**MATERIAL PROVIDED**
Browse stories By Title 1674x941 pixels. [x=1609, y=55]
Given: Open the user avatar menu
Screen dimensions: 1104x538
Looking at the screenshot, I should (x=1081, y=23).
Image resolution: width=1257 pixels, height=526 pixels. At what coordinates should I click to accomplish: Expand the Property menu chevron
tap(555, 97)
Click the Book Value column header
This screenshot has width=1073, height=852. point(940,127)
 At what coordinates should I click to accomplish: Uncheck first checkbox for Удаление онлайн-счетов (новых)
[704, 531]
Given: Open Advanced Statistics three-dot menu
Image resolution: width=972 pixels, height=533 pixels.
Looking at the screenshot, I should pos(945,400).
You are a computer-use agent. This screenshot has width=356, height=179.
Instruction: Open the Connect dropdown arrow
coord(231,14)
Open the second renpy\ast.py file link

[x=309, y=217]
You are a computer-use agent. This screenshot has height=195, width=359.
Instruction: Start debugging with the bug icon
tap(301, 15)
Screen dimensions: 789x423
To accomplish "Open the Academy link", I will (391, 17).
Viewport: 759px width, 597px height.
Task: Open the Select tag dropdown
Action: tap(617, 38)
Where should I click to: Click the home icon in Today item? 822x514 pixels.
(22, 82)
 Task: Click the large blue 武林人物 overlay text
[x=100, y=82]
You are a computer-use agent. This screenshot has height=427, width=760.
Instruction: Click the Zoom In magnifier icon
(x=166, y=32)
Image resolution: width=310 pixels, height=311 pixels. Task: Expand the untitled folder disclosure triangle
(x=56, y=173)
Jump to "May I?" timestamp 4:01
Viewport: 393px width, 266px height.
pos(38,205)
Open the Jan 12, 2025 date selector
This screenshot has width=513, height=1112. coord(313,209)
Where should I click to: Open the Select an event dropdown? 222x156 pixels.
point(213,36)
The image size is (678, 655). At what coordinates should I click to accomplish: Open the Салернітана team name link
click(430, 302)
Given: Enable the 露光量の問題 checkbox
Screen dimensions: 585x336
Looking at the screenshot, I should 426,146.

**WHAT TO PRODUCE**
Where does the word "agent" appear in the listing above? Copy every line that holds it.

**RESPONSE TO THE EXERCISE**
You are a computer-use agent. This screenshot has width=356, height=179.
You are a computer-use agent. This screenshot has height=195, width=359.
You are a computer-use agent. This screenshot has height=427, width=760.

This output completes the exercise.